• INFORMATION GIVEN
________

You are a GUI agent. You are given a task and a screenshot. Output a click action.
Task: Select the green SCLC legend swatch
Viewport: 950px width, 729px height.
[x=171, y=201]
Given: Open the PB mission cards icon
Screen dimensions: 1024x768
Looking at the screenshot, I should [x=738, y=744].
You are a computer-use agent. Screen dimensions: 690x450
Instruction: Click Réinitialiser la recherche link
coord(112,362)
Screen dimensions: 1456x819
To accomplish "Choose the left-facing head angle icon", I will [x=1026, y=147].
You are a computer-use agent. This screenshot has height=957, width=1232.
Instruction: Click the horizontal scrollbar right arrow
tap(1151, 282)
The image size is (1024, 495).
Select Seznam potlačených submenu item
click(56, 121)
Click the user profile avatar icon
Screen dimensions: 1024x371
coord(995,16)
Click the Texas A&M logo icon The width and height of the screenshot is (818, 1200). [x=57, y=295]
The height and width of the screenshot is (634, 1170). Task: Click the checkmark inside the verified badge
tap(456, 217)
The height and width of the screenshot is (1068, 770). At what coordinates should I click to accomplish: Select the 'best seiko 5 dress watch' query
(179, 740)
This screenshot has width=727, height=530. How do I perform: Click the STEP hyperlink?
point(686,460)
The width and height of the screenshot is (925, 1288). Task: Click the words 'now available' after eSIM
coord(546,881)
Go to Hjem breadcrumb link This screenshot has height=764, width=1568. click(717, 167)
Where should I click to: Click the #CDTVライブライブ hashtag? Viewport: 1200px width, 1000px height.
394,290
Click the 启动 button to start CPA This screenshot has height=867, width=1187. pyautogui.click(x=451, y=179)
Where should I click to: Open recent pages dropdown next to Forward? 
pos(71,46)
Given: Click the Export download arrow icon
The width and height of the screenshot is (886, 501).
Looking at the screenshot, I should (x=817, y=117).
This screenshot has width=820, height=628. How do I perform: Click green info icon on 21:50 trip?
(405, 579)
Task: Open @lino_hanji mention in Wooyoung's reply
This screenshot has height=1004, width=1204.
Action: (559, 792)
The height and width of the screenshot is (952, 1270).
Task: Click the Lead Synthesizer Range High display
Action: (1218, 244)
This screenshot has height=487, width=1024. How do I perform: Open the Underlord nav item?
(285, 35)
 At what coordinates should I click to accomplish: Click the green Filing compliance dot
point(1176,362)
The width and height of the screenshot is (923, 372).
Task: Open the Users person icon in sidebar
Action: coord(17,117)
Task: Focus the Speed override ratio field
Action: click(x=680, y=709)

________

• WHAT IS BEING ASKED
Among the lines above, find those holding "computer" and copy each one.

• RESULT OF THIS EXERCISE
You are a computer-use agent. Screen dimensions: 690x450
You are a computer-use agent. This screenshot has height=957, width=1232.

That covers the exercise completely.